Collected data entries:
[Start of Attachment]
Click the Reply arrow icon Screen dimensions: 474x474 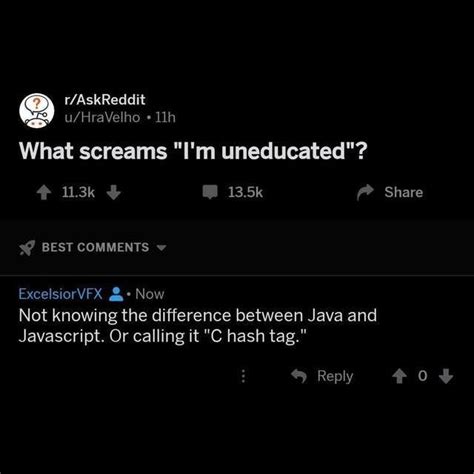click(x=299, y=376)
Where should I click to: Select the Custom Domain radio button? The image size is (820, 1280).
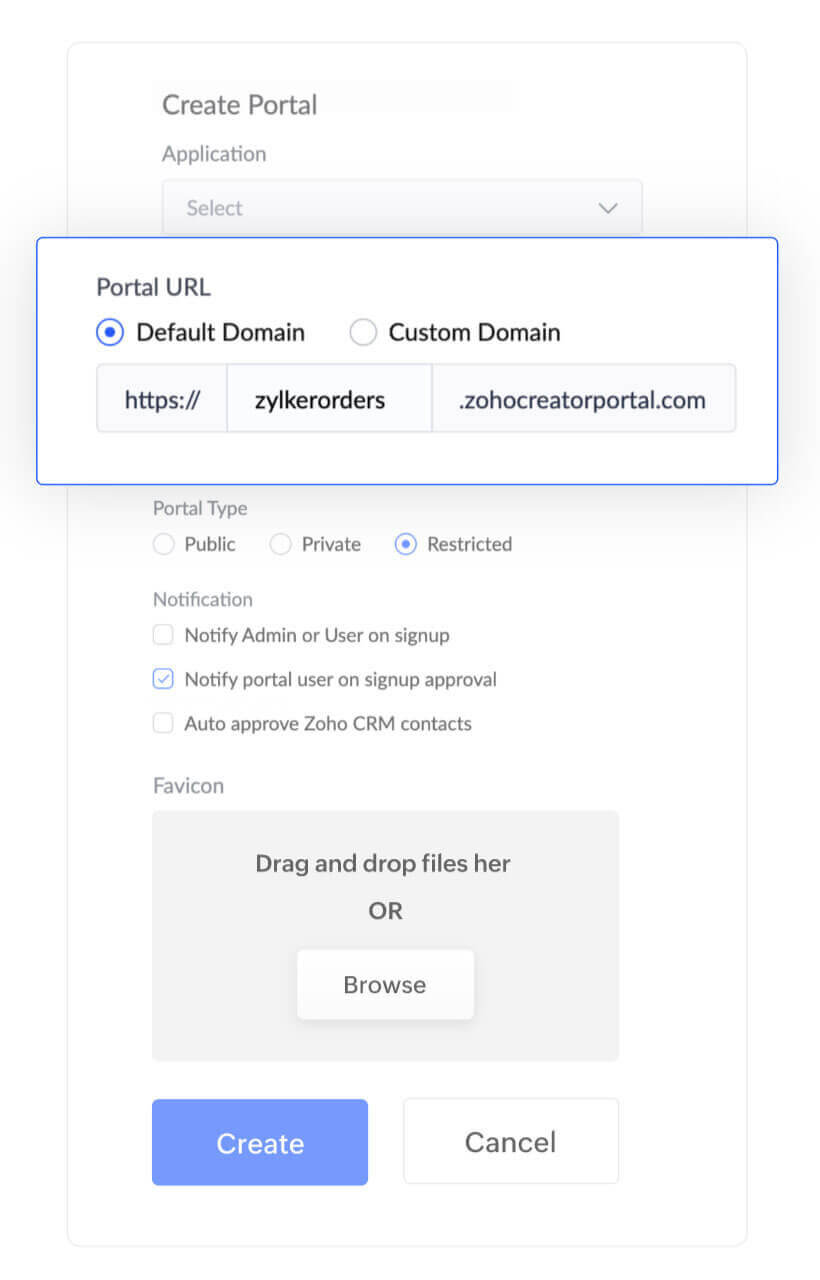click(x=363, y=332)
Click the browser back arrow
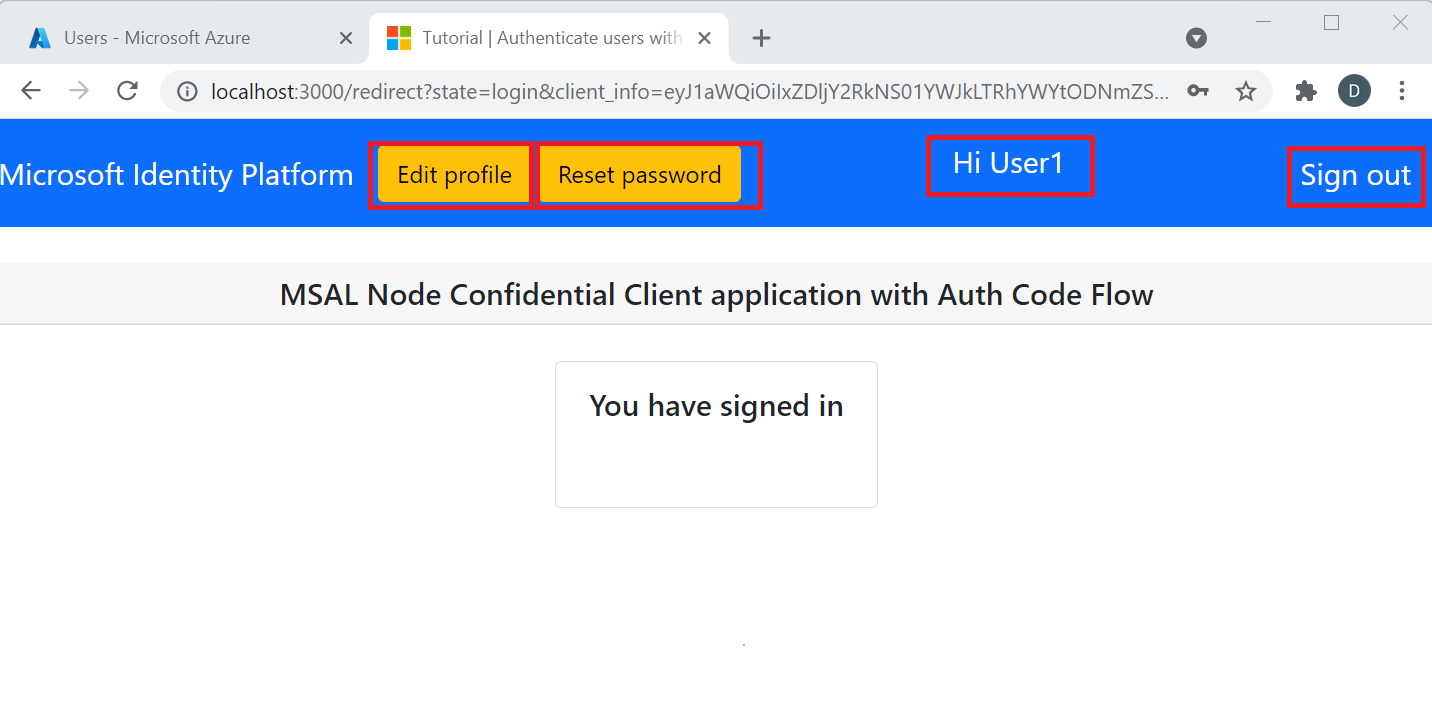1432x709 pixels. [30, 91]
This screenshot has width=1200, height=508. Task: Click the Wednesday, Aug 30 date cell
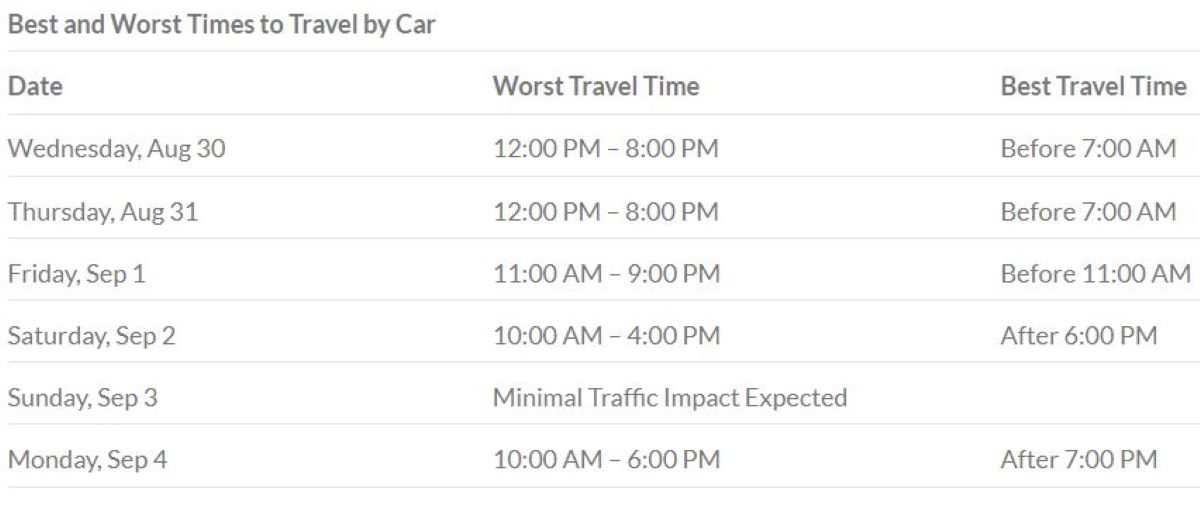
[End of Attachment]
Leave the pictures out and restate exactly the lines from the one that has "Where should I" through the final line of the entries above, both ends included.

Where should I click to: Select the Custom Domain radio button? The image size is (820, 1280).
click(x=363, y=332)
Click the browser back arrow
1432x709 pixels. [30, 91]
This screenshot has width=1200, height=508. Task: Click the Wednesday, Aug 30 date cell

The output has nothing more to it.